Выбранный текст:
■ ■ ■

«Одинокого гниения» – вот это, пожалуй, и запомним. Нет, он не превратится за пять лет в опившегося ветерана и не покончит с собой, как Джон Флори, главный герой его романа о Бирме, но одиноким и – главное – одиноко возмущенным станет вполне. Он будет служить в разных местах: на какой-то горной станции в Мэймуо, потом – в штаб-квартире помощника начальника района в Мьяунгмье, где «всё зыбилось, дрожало сквозь пелену знойного воздуха» и где будет охотиться, потом – в Сириаме, где отвечал за безопасность на нефтеперерабатывающем заводе, а позже – в Инсейне, где уже в звании суперинтенданта полиции станет помощником начальника в штаб-квартире полиции и будет «присматривать» за местной тюрьмой. И всюду – с еле заметных мелочей до безжалостных казней аборигенов – будет сталкиваться с чудовищным произволом соотечественников, хотя из Лондона и слали без конца приказы как можно меньше вмешиваться в местные дела. Невероятно, но вскользь заметит, что, если бирманцы и источали какой-то запах, от которого будто «покалывало зубы», но который отнюдь не казался ему отвратительным, то ведь и европейцы, по словам китайцев (бирманцы молчали об этом из деликатности), пахли «весьма специфично»; они говорили ему, что «от белого человека всегда и явно несло… трупом».
Скука, сплетни, пьянство, скандалы, брюшной тиф, сердечные приступы от жары, попытки любой ценой «сохранить лицо» перед местной интеллигенцией, лицемерные церковные службы, вечные жалобы и натужное веселье невеселых вечеринок, – вот жизнь, к которой ему предстояло привыкнуть. Искренним он был только в первых письмах к Джасинте. Она напишет потом, что, отправляясь в Индию, он «не понимал, как сильно он будет всё это ненавидеть». Впрочем, переписка их, как было сказано уже, скоро оборвалась. «Это произошло само собой, – скажет Джасинта, – без всякого намерения. Прежде чем я собралась написать, письма куда-то подевались, а я не могла вспомнить адреса…» Лукавая отговорка: адрес был и у родителей Оруэлла, и у его сестер…
Но что сделано, то сделано. Оруэлл служил «имперским жандармом» и старался делать это добросовестно. Майкл Шелден, биограф, не без пафоса начинает рассказ об индийской эпопее Оруэлла: «Он, – пишет, – стал довольно влиятельной фигурой в стране размером с целый Техас… Он вступил в армейскую структуру, включавшую девяносто тысяч местных офицеров, охраняющих закон и порядок среди тринадцатимиллионного населения… Был занят буквально вопросами жизни и смерти…»

■ ■ ■

Предоставленные данные:
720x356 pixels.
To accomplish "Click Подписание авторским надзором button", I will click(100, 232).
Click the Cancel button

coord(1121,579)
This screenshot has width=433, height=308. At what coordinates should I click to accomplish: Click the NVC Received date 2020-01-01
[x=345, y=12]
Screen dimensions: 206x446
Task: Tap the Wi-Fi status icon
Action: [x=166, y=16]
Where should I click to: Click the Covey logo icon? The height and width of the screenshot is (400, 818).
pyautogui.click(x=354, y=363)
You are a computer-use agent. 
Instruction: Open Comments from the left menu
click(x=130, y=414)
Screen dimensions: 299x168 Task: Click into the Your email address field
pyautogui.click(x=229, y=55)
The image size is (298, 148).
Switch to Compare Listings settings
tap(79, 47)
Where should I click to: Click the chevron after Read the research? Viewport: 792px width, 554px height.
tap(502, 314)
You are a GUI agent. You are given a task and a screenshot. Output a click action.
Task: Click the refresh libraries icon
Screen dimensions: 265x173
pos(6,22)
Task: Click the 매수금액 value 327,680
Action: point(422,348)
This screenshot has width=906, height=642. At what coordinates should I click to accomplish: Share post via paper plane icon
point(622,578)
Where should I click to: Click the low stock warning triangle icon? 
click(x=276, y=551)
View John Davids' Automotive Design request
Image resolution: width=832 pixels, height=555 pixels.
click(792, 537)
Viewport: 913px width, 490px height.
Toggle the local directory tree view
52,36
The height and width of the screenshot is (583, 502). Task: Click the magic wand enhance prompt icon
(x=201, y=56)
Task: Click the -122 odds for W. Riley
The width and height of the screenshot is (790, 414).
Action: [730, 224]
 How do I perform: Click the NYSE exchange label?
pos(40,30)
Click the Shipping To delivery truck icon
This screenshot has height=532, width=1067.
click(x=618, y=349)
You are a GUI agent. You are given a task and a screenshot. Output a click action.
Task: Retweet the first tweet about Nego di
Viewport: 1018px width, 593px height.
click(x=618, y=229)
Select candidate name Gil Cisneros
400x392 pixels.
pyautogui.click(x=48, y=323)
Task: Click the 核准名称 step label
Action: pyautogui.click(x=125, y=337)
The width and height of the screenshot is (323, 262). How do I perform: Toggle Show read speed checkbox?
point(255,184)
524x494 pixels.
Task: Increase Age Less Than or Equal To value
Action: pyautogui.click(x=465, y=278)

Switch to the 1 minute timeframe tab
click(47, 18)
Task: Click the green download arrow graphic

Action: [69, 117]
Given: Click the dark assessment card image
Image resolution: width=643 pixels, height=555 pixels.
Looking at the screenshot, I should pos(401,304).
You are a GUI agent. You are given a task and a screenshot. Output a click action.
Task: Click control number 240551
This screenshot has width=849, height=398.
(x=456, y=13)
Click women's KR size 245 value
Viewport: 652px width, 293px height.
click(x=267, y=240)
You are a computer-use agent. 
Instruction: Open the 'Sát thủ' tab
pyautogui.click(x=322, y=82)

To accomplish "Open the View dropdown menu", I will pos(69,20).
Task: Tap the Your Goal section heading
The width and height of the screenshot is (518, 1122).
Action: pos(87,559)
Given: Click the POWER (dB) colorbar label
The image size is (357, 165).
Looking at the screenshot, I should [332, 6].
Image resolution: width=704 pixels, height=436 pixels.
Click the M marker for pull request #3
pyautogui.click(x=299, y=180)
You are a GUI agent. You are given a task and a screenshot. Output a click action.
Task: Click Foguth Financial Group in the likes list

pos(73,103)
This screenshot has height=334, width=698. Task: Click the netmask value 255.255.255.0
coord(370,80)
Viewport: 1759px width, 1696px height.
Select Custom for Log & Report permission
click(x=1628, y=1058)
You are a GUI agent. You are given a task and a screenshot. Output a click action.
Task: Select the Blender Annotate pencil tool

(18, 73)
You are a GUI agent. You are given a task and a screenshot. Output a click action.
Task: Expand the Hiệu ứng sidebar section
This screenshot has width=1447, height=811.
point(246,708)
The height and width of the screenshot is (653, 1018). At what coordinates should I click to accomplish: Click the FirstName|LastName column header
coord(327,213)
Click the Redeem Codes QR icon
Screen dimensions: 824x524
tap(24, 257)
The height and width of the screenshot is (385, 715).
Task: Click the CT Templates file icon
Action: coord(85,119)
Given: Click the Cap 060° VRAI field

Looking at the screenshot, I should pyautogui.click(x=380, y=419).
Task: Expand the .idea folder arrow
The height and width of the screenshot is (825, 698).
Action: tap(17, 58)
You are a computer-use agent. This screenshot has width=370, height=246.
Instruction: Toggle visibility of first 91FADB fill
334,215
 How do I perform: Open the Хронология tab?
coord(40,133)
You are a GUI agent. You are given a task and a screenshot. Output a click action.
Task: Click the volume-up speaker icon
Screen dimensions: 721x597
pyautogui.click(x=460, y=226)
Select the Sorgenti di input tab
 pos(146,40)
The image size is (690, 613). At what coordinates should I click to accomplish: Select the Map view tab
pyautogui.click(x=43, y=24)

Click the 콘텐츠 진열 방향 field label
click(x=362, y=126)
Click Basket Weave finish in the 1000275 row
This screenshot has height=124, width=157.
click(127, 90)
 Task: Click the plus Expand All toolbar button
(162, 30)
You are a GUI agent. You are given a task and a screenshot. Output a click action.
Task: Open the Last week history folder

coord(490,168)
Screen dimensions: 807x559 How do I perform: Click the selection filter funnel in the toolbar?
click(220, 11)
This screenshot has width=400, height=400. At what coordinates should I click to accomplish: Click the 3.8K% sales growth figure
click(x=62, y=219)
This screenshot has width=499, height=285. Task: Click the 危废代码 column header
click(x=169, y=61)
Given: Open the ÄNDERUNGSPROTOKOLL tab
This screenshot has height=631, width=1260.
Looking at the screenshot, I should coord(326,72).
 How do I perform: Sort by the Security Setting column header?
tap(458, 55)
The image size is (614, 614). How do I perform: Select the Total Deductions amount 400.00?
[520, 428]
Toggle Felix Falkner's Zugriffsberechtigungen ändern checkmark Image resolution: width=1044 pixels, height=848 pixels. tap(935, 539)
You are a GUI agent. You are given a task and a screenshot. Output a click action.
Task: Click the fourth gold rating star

■ ■ ■

Напишите продолжение отрывка о службе Оруэлла в Бирме, начиная сразу после его последней фразы.

Ответ:
Из развлечений по вечерам – обязательный «европейский клуб», собиравший британцев в любом городе Бирмы, «духовная цитадель верховной власти», как напишет Оруэлл в романе. Но, господи, что это была за «цитадель»! Да, в клубы поступала английская пресса: и Punch, и Dandy, и Illustrated London News (с месячным опозданием), – здесь можно было «промочить горло» настоящим «мюнхенским»… Но: «обшитый досками, пропахший гнилью клуб вмещал всего четыре комнаты, – пишет Оруэлл. – Одну занимала обреченная чахнуть в безлюдье “читальня” с пятью сотнями заплесневевших романов, другую загромождал ветхий и грязноватый бильярдный стол… Имелась еще комната для карточной игры и, наконец, “салон”, с веранды которого открывался вид на реку… Салон представлял собой неуютный зальчик, устланный кокосовыми половиками, обставленный плетеными стульями и украшенный по стенам всякой восточной “китаёзой” и вилками рогов здешних оленей-самбаров. Свисавшее с потолка опахало лениво пошевеливало в жарком воздухе столбы пыли». Ну, и стойка бара, где кто-нибудь в угаре гаркал: «Твердая рука, крепкий кулак!!», «Уступи дюйм – гады тебе ни пяди не оставят!!!» Правда, при появлении любой дамы все, даже в дупель пьяные имперцы, вставали. Джентльмены!..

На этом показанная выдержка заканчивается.